» Directions:
For this task, retype the records below exactly.

» Input data:
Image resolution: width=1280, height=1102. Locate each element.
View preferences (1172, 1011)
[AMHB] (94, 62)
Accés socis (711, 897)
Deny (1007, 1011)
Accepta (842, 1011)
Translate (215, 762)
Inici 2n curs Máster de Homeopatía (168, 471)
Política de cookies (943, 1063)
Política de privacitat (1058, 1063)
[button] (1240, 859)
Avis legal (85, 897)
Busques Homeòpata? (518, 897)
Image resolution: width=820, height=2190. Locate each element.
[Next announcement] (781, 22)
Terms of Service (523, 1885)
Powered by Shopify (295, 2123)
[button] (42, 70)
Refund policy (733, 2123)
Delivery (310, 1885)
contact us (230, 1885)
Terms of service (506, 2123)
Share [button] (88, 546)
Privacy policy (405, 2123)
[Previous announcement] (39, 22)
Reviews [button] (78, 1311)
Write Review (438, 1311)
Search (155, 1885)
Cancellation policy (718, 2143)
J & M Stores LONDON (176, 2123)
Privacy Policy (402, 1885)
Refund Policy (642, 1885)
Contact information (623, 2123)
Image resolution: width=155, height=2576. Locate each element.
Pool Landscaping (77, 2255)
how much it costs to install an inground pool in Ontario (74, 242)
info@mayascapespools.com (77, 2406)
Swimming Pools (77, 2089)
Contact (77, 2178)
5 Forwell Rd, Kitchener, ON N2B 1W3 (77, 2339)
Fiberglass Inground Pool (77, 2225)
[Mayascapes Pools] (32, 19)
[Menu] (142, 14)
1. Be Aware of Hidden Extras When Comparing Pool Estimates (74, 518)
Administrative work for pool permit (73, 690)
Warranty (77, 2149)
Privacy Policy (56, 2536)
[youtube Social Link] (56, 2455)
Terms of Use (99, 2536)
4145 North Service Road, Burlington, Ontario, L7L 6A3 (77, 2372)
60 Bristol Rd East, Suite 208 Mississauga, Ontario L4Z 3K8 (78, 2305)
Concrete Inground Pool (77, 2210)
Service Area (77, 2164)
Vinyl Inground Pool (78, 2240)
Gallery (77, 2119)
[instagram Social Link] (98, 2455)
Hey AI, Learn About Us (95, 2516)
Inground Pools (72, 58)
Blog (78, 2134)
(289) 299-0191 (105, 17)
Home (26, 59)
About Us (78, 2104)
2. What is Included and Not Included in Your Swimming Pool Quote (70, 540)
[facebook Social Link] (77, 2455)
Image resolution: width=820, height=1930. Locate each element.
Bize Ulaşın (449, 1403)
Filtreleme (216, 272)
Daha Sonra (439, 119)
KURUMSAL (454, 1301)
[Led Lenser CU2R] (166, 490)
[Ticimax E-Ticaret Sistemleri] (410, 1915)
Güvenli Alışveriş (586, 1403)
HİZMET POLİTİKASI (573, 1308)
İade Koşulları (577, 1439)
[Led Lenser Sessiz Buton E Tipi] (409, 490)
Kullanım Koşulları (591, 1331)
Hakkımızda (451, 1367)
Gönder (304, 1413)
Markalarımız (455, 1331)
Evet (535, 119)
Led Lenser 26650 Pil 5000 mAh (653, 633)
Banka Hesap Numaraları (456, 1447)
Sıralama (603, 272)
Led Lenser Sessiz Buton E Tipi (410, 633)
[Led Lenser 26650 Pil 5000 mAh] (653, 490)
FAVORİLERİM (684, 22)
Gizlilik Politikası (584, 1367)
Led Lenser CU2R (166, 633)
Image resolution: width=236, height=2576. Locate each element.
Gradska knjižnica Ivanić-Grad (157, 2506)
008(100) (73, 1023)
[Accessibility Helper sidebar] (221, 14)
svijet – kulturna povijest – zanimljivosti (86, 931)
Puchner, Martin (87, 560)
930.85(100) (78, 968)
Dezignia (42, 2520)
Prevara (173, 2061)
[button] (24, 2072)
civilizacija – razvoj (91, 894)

» Result of this exercise:
Image resolution: width=1280, height=1102. Locate each element.
View preferences (1172, 1011)
[AMHB] (94, 62)
Accés socis (711, 897)
Deny (1007, 1011)
Accepta (842, 1011)
Translate (215, 762)
Inici 2n curs Máster de Homeopatía (168, 471)
Política de cookies (943, 1063)
Política de privacitat (1058, 1063)
[button] (1240, 859)
Avis legal (85, 897)
Busques Homeòpata? (518, 897)
Image resolution: width=820, height=2190. Locate each element.
[Next announcement] (781, 22)
Terms of Service (523, 1885)
Powered by Shopify (295, 2123)
[button] (42, 70)
Refund policy (733, 2123)
Delivery (310, 1885)
contact us (230, 1885)
Terms of service (506, 2123)
Share [button] (88, 546)
Privacy policy (405, 2123)
[Previous announcement] (39, 22)
Reviews [button] (78, 1311)
Write Review (438, 1311)
Search (155, 1885)
Cancellation policy (718, 2143)
J & M Stores LONDON (176, 2123)
Privacy Policy (402, 1885)
Refund Policy (642, 1885)
Contact information (623, 2123)
Image resolution: width=155, height=2576. Locate each element.
Pool Landscaping (77, 2255)
how much it costs to install an inground pool in Ontario (74, 242)
info@mayascapespools.com (77, 2406)
Swimming Pools (77, 2089)
Contact (77, 2178)
5 Forwell Rd, Kitchener, ON N2B 1W3 (77, 2339)
Fiberglass Inground Pool (77, 2225)
[Mayascapes Pools] (32, 19)
[Menu] (142, 14)
1. Be Aware of Hidden Extras When Comparing Pool Estimates (74, 518)
Administrative work for pool permit (73, 690)
Warranty (77, 2149)
Privacy Policy (56, 2536)
[youtube Social Link] (56, 2455)
Terms of Use (99, 2536)
4145 North Service Road, Burlington, Ontario, L7L 6A3 (77, 2372)
60 Bristol Rd East, Suite 208 Mississauga, Ontario L4Z 3K8 (78, 2305)
Concrete Inground Pool (77, 2210)
Service Area (77, 2164)
Vinyl Inground Pool (78, 2240)
Gallery (77, 2119)
[instagram Social Link] (98, 2455)
Hey AI, Learn About Us (95, 2516)
Inground Pools (72, 58)
Blog (78, 2134)
(289) 299-0191 (105, 17)
Home (26, 59)
About Us (78, 2104)
2. What is Included and Not Included in Your Swimming Pool Quote (70, 540)
[facebook Social Link] (77, 2455)
Image resolution: width=820, height=1930. Locate each element.
Bize Ulaşın (449, 1403)
Filtreleme (216, 272)
Daha Sonra (439, 119)
KURUMSAL (454, 1301)
[Led Lenser CU2R] (166, 490)
[Ticimax E-Ticaret Sistemleri] (410, 1915)
Güvenli Alışveriş (586, 1403)
HİZMET POLİTİKASI (573, 1308)
İade Koşulları (577, 1439)
[Led Lenser Sessiz Buton E Tipi] (409, 490)
Kullanım Koşulları (591, 1331)
Hakkımızda (451, 1367)
Gönder (304, 1413)
Markalarımız (455, 1331)
Evet (535, 119)
Led Lenser 26650 Pil 5000 mAh (653, 633)
Banka Hesap Numaraları (456, 1447)
Sıralama (603, 272)
Led Lenser Sessiz Buton E Tipi (410, 633)
[Led Lenser 26650 Pil 5000 mAh] (653, 490)
FAVORİLERİM (684, 22)
Gizlilik Politikası (584, 1367)
Led Lenser CU2R (166, 633)
Image resolution: width=236, height=2576. Locate each element.
Gradska knjižnica Ivanić-Grad (157, 2506)
008(100) (73, 1023)
[Accessibility Helper sidebar] (221, 14)
svijet – kulturna povijest – zanimljivosti (86, 931)
Puchner, Martin (87, 560)
930.85(100) (78, 968)
Dezignia (42, 2520)
Prevara (173, 2061)
[button] (24, 2072)
civilizacija – razvoj (91, 894)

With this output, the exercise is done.